Artificial photosynthesis transforms CO2 into liquefiable fuels

Scientists have recently established a reliable “artificial photosynthesis” paradigm to produce fuels from water, carbon dioxide, and visible light.

With the help of sunlight, chemical reactions between water and CO2 are catalyzed in plants to generate and store solar energy in the form of glucose.

This process is called photosynthesis. In the new study, the researchers developed an artificial process that uses the same mechanisms of natural photosynthesis to convert CO2 and water into liquid fuel by using electron-rich gold nanoparticles as a catalyst.

Gold nanoparticles function in the same role as chlorophyll in natural photosynthesis in the absorbing of light and transferring electrons and protons to catalyze the chemical reactions between CO2 and water. They are known to be efficient at absorbing light and do not break down or degrade like other metals.

The energy stored in the bonds of the hydrocarbon fuel can be freed by the conventional method of combustion or by new-generation, environmentally-friendly power fuel cells, thus producing electrical current.

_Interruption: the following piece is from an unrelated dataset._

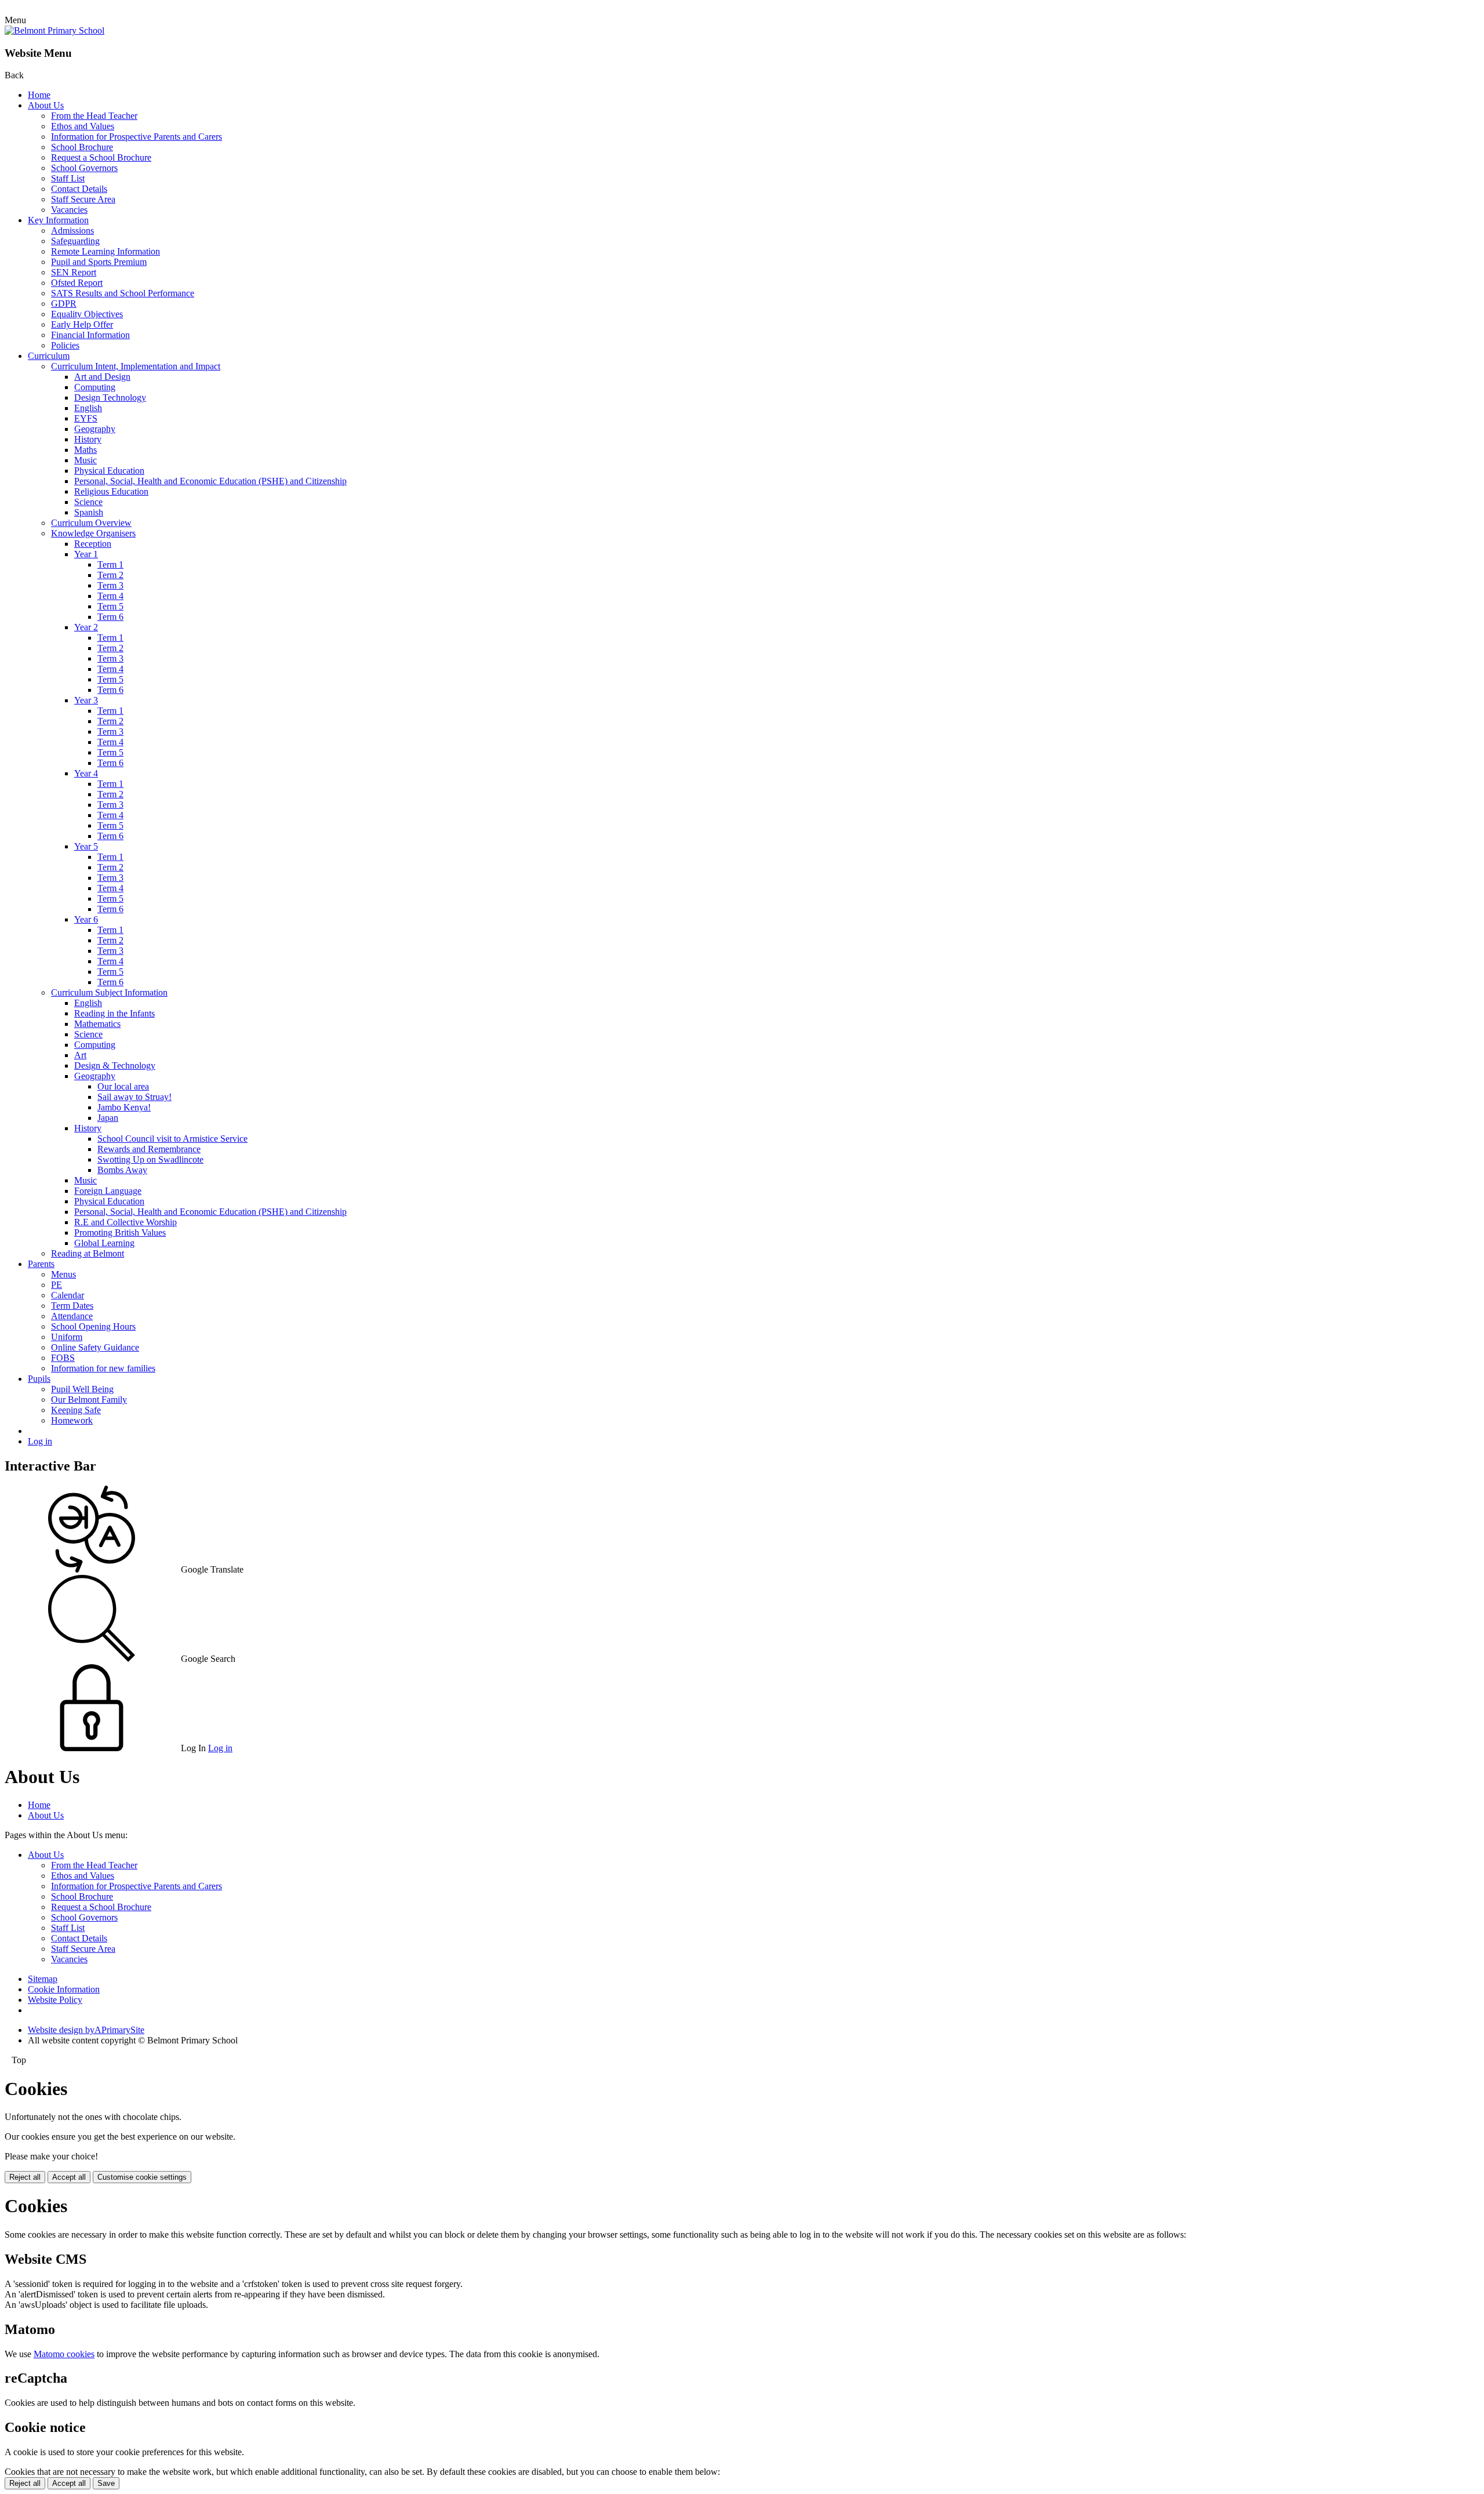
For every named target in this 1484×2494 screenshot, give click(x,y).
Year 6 (86, 919)
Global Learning (104, 1243)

By converting CO2 into more complex molecules like propane, green-energy technology is now one step closer to using excess CO2 to store solar energy for use when the sun is not shining and in times of peak demand.

While the development of this CO2-to-liquid fuel may be exciting for proponents of green-energy technology, the artificial photosynthesis process is nowhere near as efficient as it is in plants. New methods should be developed to increase the efficiency of the catalysts and downstream chemical reactions at much higher scales.